=== 引用文 ===

富士フイルムは、本業の苦境から逆転成長した成功事例の1つです。
1999年に、ニコンが国内メーカー初のデジタルカメラを発売して以来、フィルム式カメラや撮影用フィルムの需要は急激に下降しました。そこで富士フイルムは、主力事業のコア・コンピタンスを見極めて、他の市場と他の製品へ転用する戦略を実行しました。
(1)市場浸透
まず、既存市場の主力製品には「ポラロイドカメラ」「高性能レンズ」「事務用複合機」があります。
(2)市場開拓
上記の既存製品が有する高性能撮影技術を医療専用のカメラに転用した場合は、(2)市場開拓(新規市場×既存製品)戦略になります。
富士フイルムは1930年代からX線フィルムを作っているため、医療業界で必要となる画像について知識の蓄積がありました。そこで、レントゲン画像のデジタル化や、医療用のデジタル内視鏡カメラを開発し、そうしたデジタル画像データを管理するシステムも新たに提供するなどして製品を進化させました。

=== 提供データ ===

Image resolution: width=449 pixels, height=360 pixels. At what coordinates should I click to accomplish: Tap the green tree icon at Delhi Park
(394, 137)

===

問題:
a) 富士フイルムに関する文章について、次の問いに答えなさい。
(i) 1999年に国内メーカー初のデジタルカメラを発売したのはどこか。
(ii) 既存市場の主力製品として挙げられている三つは何か。
(iii) 富士フイルムがX線フィルムを作り始めたのはいつからか。
b) 富士フイルムに関する文章を、最後の文の続きから書き継ぎなさい。
データは富士フイルムに関する文章とは関係がない。

解答:
a)
(i) ニコン
(ii) ポラロイドカメラ、高性能レンズ、事務用複合機
(iii) 1930年代

b)
(3)製品開発
(3)製品開発(既存市場×新規製品)の成功例としては、撮影機材を作る過程で生成される材料から開発した新製品があります。
例えば、写真を現像する際に用いられる「フォトレジスト」という液体材料は、スマートフォンなどに内蔵される半導体の電子材料として新たな製品になりました。
また、従来のカメラに内蔵されていた小型の液晶パネルを大型製品にすることで、サイネージ広告や案内パネルが生まれました。